1. Word 2007 has a new equation editor (Insert tab -Equation). It is easy to use
and supports keystroke shortcuts; for example "\sqrt (x / y^2 \pi )" will be
nicely typeset with fractions, radicals, and exponentials.
2. For more complicated things like lining up equations at their equal signs,
I'm still prefer the old Equation Editor. (Word 2007 treats math equations as
text, which is good and bad depending on whether you want your equation to be
word-wrapped.) Fortunately, the old Equation Editor is
available. Here is a web site that tells how to install it (I'm not positive
that I needed to do this step, but it didn't hurt):
http://www.technipages.com/word-2007-enable-equation-editor.html
And here is a web site that tells how to put an icon on your QuickAccess toolbar
atop Word for instant access to Equation Editor.

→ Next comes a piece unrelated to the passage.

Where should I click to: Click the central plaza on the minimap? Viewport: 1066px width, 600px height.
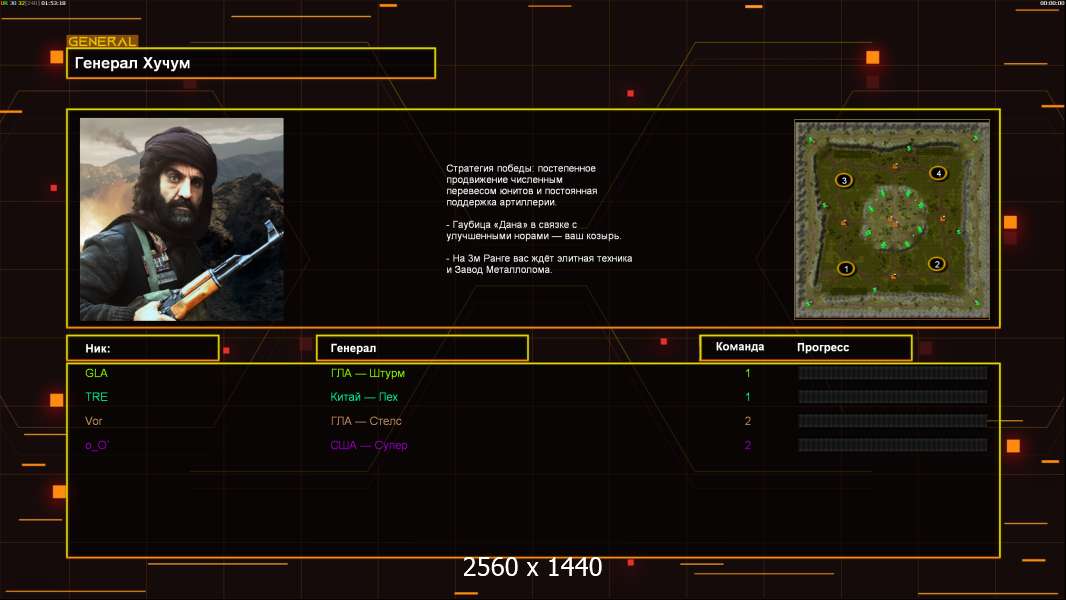[890, 219]
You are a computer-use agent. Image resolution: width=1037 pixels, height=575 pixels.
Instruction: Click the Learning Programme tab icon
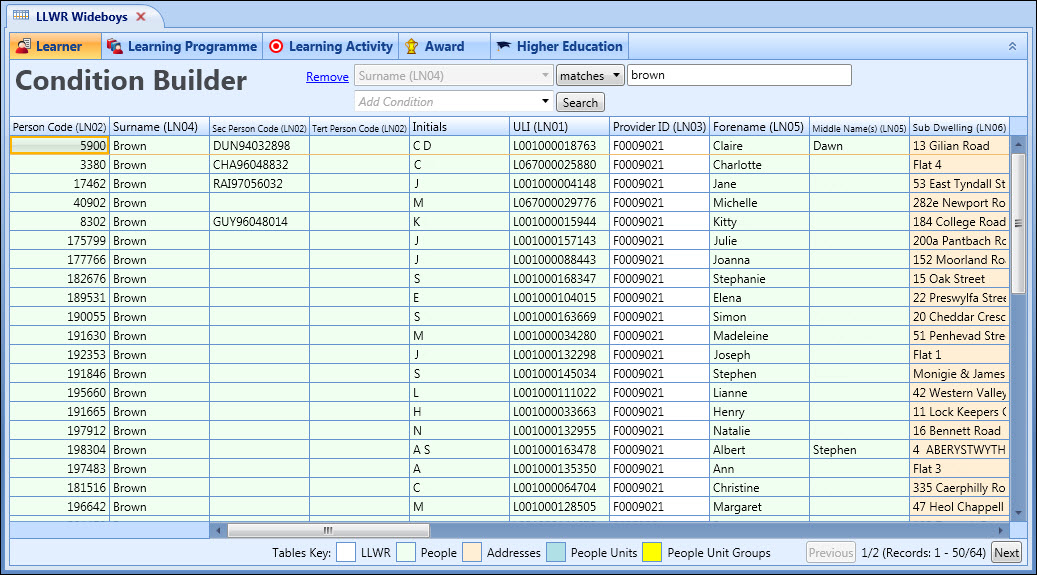[115, 46]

http://www.dessci.com/en/support/mathtype/tsn/tsn124.htm
3. Finally, and this is the key element for me, if you convert Word documents to
PDF using Word's built in PDF converter (which I do all the time for posting
documents on the web), Word 2007 equations look positively horrible, whereas the
old Equation Edited equations look great. The worst conversion results
from first converting a .docx equation to .doc and then doing a PDF conversion.